Mitten in Geretsried:Tiefgekühlt gegen die Erderwärmung

Das Unternehmen Franco Fresco bietet mit Gustavo Gusto "die erste klimaneutrale Tiefkühlpizza Deutschlands" an. Das klingt fast so toll, wie wenn der Münchner Flughafen mit einem klimaneutralen Gebäude wirbt

Kolumne Von Nora Schumann

Weniger Flugverkehr, weniger Autofahren, mehr tierfreie Kost: Es gibt viele Möglichkeiten, den eigenen CO₂-Fußabdruck zu reduzieren. Aus Geretsried kommt nun eine gute Nachricht für alle Menschen, die spät arbeiten, verkatert sind oder schlicht zu bequem, um selbst zu kochen - und die trotzdem "den Klimaschutz irgendwie schon wichtig finden". Das Unternehmen Franco Fresco bietet mit Gustavo Gusto "die erste klimaneutrale Tiefkühlpizza Deutschlands" an, zertifiziert von der Unternehmensberatung Fokus-Zukunft. Eine Tiefkühlpizza, die keine Emissionen verursacht, das klingt fast so toll, wie wenn der Münchner Flughafen mit einem klimaneutralen Gebäude wirbt.

Klimaneutral, das bedeutet in diesem Fall, den eigenen CO₂- Fußabdruck zu berechnen, die verursachten Emissionen umrechnen zu lassen und dann "auszugleichen", indem Geld an Projekte, wie beispielsweise gegen die Abholzung des brasilianischen Regenwalds, gespendet wird.
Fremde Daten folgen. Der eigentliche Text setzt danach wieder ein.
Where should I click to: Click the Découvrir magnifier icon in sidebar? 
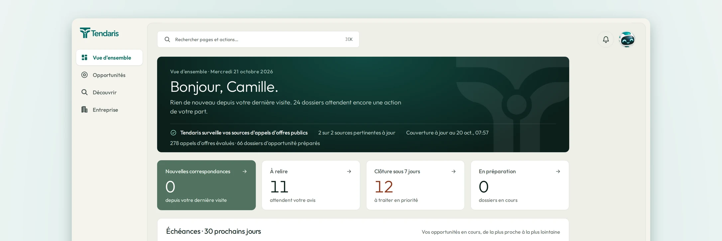click(84, 92)
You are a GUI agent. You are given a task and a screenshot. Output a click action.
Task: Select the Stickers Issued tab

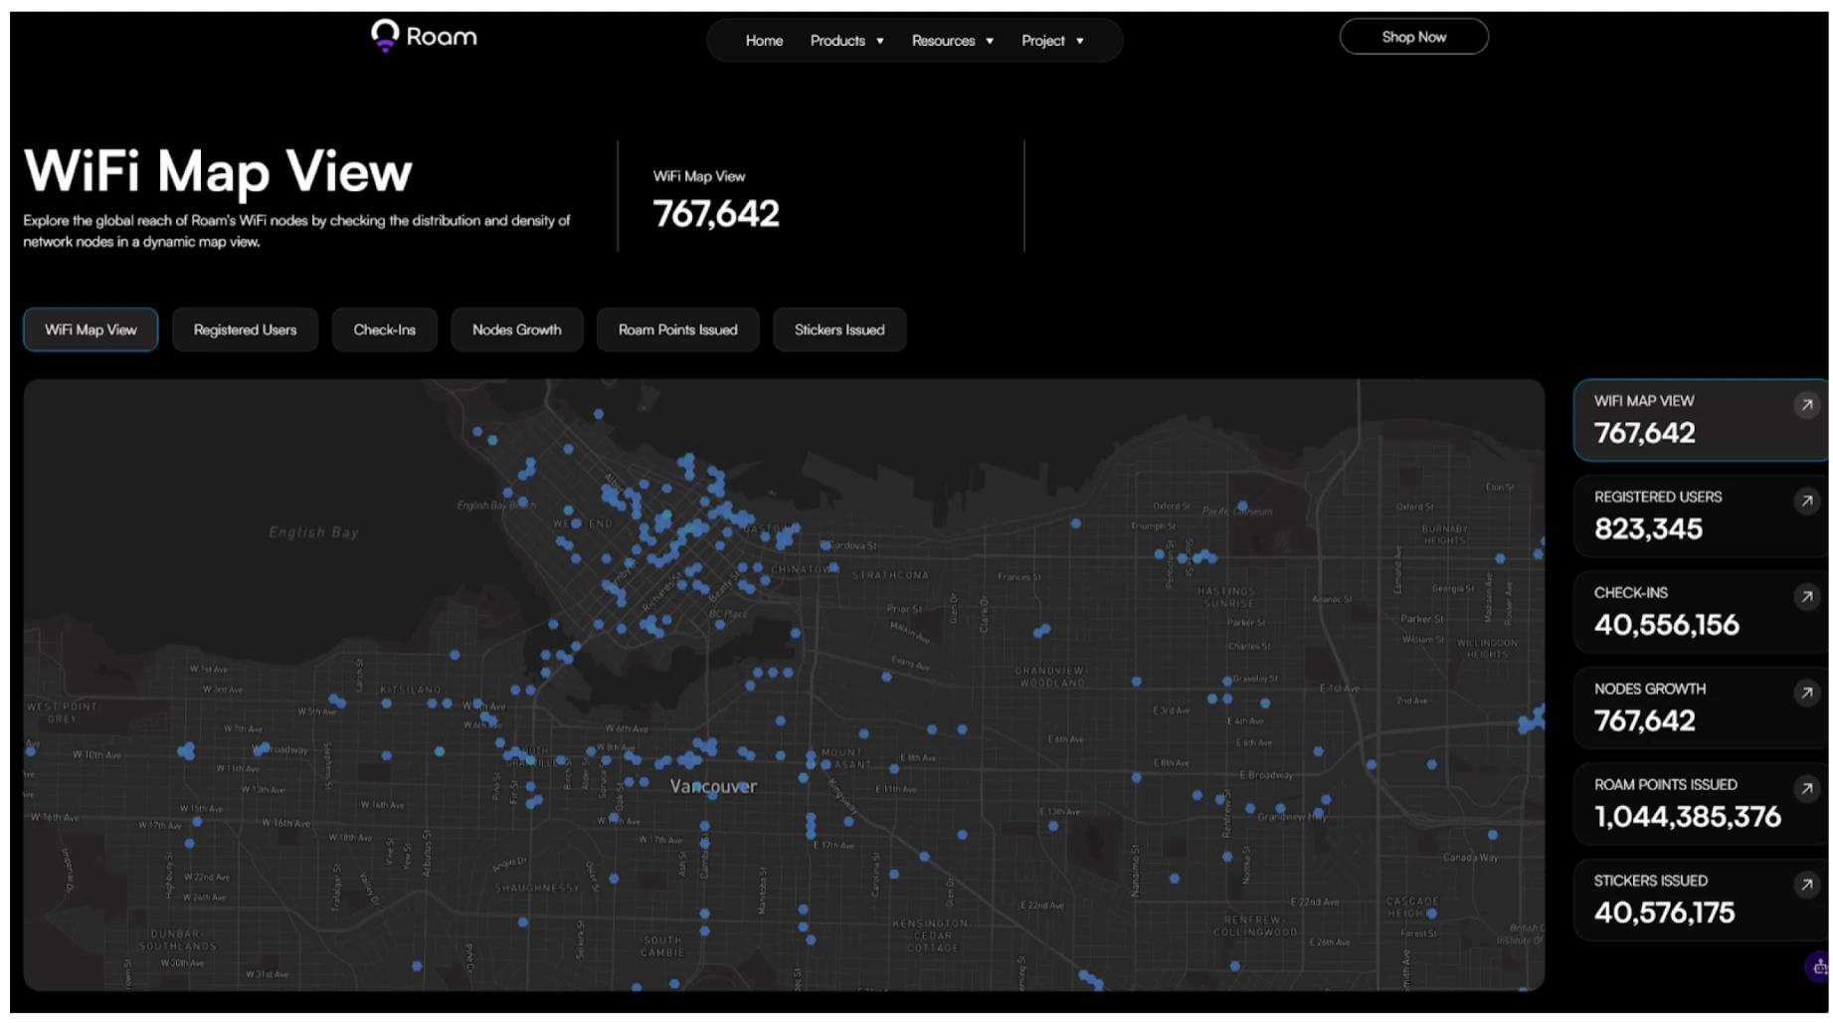tap(838, 329)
Wen kümmert es da eigentlich noch, dass Millionen von deutschen Rindern und Schweinen Unmengen an Emissionen erzeugen oder dass der Italiener mit seinem Restaurant an der Ecke mit drei Euro pro Pizza nicht mithalten kann? Immerhin wird ein Teil des Urwalds nicht mehr abgeholzt und das Orang-Utan- Baby ist dank der Spende in der Auffangstation versorgt.

Wirklich praktisch, so ein Klimazertifikat. Man kann bei der Discounter-Salami 40 Cent sparen und das Geld für den Bau von Windkraftanlagen spenden - aber bitte nicht in der eigenen Nachbarschaft, versteht sich. Diese Windräder sind dann doch arg hässlich und verschandeln das Panorama.
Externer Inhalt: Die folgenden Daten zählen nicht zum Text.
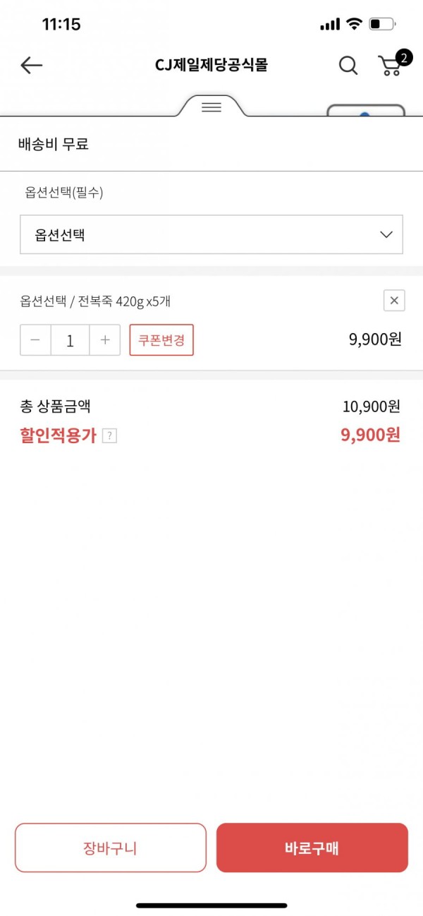This screenshot has height=916, width=423.
Task: Click the 쿠폰변경 button
Action: [x=161, y=340]
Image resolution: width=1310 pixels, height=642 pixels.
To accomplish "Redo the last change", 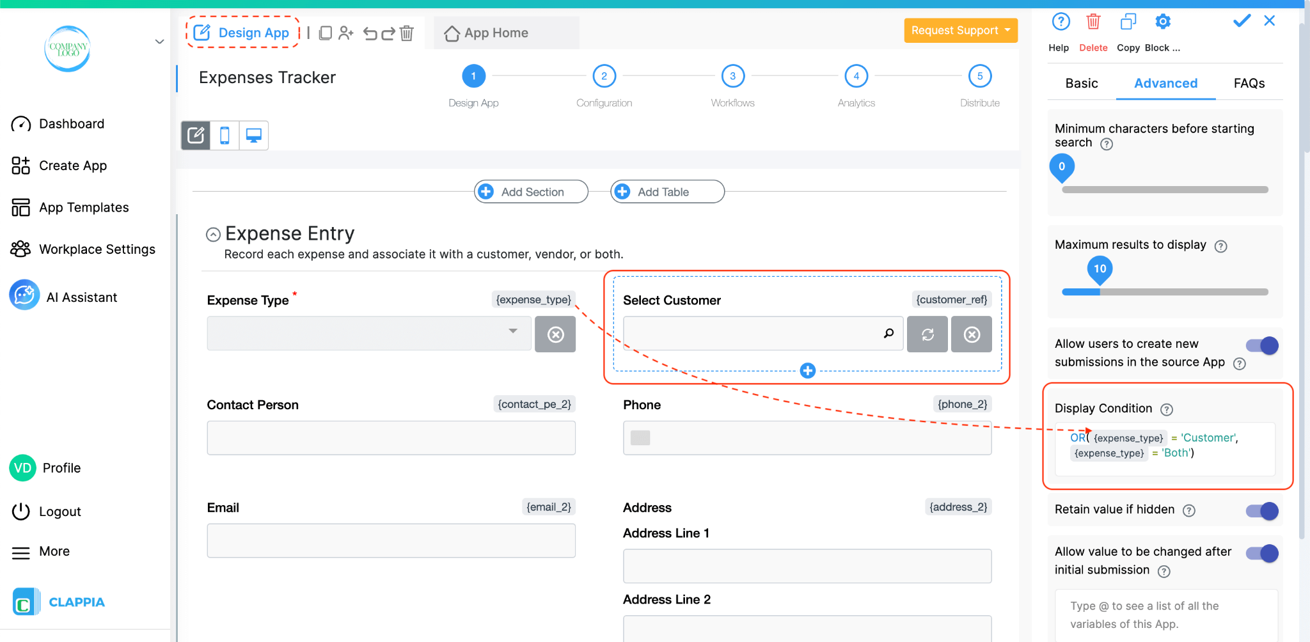I will pos(388,33).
Eine Frage bliebe aber doch noch zu stellen: Muss man mit der Zubereitung der Tiefkühlpizza warten, bis wieder sommerliche Backofentemperaturen herrschen, oder wie genau zerläuft der Mozzarella dann klimaneutral "so gleichmäßig, wie kein anderer Käse"? Vielleicht kann da der Italiener an der Ecke weiterhelfen. Gerüchten zufolge sollen auf seiner Restaurant-Terrasse klimaneutrale Bäume stehen.